(Directions for this task): Begin with the first line of the entries below. Copy each line exactly, stopping after the one that contains "私信 (1187, 282)".

(Task inputs):
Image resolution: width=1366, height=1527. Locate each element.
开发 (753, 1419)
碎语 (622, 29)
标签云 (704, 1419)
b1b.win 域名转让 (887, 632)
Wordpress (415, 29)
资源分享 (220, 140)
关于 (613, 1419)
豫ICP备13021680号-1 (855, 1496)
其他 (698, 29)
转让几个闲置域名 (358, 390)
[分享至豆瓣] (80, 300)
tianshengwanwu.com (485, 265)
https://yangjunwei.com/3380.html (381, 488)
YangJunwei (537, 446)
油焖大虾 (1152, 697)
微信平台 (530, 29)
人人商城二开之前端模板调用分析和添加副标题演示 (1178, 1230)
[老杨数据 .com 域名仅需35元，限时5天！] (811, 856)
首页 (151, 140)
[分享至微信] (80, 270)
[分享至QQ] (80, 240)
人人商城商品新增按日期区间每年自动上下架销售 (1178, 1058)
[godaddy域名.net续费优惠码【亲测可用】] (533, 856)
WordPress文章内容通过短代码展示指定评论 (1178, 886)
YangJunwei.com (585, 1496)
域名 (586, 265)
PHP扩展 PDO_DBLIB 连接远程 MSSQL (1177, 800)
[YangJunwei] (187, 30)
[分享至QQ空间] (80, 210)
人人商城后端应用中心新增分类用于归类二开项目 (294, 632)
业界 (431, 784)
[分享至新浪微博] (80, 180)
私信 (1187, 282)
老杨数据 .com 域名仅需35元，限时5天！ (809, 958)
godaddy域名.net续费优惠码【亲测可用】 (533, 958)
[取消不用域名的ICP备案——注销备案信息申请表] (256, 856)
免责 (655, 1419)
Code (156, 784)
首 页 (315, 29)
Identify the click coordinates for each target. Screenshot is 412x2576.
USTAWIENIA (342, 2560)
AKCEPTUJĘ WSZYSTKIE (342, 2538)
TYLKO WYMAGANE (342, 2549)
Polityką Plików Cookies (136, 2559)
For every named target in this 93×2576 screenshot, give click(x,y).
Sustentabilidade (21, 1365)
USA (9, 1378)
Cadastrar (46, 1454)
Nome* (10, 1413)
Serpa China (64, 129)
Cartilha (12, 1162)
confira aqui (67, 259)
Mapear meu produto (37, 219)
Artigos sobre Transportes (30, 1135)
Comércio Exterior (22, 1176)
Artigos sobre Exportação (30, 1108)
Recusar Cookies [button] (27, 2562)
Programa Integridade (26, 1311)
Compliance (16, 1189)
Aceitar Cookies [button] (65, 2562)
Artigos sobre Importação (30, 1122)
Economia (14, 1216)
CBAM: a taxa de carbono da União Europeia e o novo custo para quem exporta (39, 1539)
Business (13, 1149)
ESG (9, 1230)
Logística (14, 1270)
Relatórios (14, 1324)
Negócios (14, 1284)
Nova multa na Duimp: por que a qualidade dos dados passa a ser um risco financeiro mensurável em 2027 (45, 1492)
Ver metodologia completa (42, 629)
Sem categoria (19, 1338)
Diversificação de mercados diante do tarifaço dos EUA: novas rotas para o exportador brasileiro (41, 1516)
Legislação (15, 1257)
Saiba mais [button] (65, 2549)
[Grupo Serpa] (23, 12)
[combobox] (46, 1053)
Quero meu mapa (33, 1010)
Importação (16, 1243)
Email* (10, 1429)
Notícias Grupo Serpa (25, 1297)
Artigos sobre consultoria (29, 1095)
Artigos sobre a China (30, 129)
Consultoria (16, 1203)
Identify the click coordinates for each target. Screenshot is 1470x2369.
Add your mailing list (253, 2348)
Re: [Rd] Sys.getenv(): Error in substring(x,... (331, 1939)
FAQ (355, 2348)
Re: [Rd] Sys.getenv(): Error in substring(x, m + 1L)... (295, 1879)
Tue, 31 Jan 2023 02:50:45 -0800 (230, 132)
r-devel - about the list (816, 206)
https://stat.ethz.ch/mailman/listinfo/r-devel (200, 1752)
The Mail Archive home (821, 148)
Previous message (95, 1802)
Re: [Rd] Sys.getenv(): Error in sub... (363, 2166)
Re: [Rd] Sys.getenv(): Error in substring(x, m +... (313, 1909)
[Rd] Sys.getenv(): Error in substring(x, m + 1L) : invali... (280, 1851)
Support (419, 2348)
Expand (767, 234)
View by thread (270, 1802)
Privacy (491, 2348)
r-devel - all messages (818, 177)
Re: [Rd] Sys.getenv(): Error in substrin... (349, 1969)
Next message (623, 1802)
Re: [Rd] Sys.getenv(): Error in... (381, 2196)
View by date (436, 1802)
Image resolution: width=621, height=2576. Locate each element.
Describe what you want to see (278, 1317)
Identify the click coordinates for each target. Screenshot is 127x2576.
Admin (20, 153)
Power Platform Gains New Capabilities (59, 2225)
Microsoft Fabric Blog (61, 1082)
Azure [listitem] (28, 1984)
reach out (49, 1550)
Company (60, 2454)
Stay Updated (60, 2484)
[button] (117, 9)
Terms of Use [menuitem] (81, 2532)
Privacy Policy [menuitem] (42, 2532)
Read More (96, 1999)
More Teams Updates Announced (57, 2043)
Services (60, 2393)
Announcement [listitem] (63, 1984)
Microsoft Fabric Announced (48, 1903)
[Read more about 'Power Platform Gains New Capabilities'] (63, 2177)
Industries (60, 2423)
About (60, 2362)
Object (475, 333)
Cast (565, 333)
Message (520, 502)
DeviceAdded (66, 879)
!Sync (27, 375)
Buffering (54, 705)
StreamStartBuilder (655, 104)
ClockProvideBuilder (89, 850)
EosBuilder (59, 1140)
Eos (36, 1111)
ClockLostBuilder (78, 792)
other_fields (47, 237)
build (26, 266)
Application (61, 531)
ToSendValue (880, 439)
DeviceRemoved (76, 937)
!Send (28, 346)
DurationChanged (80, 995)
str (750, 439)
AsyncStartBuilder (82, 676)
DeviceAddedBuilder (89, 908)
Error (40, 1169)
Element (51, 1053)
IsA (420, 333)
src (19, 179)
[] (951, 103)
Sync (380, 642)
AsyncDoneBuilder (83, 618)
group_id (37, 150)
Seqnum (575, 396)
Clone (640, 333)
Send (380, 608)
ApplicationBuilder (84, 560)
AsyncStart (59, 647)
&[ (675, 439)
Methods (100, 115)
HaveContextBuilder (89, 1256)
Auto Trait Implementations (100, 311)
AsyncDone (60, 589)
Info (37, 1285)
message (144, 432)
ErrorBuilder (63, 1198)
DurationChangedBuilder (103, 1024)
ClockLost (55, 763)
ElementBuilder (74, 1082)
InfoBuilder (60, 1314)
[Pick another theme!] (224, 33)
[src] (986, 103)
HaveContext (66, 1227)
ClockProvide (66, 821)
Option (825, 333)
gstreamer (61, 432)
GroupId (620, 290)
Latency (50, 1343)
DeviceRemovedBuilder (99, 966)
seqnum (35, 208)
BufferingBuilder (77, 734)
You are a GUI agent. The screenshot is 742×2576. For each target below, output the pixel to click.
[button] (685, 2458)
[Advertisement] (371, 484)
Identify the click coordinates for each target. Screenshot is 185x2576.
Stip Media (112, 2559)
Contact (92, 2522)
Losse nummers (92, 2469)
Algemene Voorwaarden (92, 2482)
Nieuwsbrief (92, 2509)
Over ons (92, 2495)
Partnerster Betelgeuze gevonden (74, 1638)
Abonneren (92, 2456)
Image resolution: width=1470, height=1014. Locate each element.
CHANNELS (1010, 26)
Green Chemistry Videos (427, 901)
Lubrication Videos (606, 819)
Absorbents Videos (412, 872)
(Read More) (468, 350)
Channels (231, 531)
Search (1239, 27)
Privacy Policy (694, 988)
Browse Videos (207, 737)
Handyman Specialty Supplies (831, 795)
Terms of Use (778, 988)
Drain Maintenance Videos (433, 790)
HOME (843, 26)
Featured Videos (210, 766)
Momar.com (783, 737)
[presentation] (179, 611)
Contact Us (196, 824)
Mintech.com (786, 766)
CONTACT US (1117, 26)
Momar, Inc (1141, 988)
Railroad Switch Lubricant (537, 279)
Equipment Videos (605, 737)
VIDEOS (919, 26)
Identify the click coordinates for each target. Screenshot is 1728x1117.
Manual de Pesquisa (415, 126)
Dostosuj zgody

(Solution below):
Image resolution: width=1366, height=1527. Locate each element.
开发 (753, 1419)
碎语 (622, 29)
标签云 (704, 1419)
b1b.win 域名转让 (887, 632)
Wordpress (415, 29)
资源分享 (220, 140)
关于 (613, 1419)
豫ICP备13021680号-1 (855, 1496)
其他 (698, 29)
转让几个闲置域名 (358, 390)
[分享至豆瓣] (80, 300)
tianshengwanwu.com (485, 265)
https://yangjunwei.com/3380.html (381, 488)
YangJunwei (537, 446)
油焖大虾 (1152, 697)
微信平台 (530, 29)
人人商城二开之前端模板调用分析和添加副标题演示 (1178, 1230)
[老杨数据 .com 域名仅需35元，限时5天！] (811, 856)
首页 (151, 140)
[分享至微信] (80, 270)
[分享至QQ] (80, 240)
人人商城商品新增按日期区间每年自动上下架销售 (1178, 1058)
[godaddy域名.net续费优惠码【亲测可用】] (533, 856)
WordPress文章内容通过短代码展示指定评论 (1178, 886)
YangJunwei.com (585, 1496)
域名 (586, 265)
PHP扩展 PDO_DBLIB 连接远程 MSSQL (1177, 800)
[YangJunwei] (187, 30)
[分享至QQ空间] (80, 210)
人人商城后端应用中心新增分类用于归类二开项目 (294, 632)
业界 (431, 784)
[分享至新浪微博] (80, 180)
私信 (1187, 282)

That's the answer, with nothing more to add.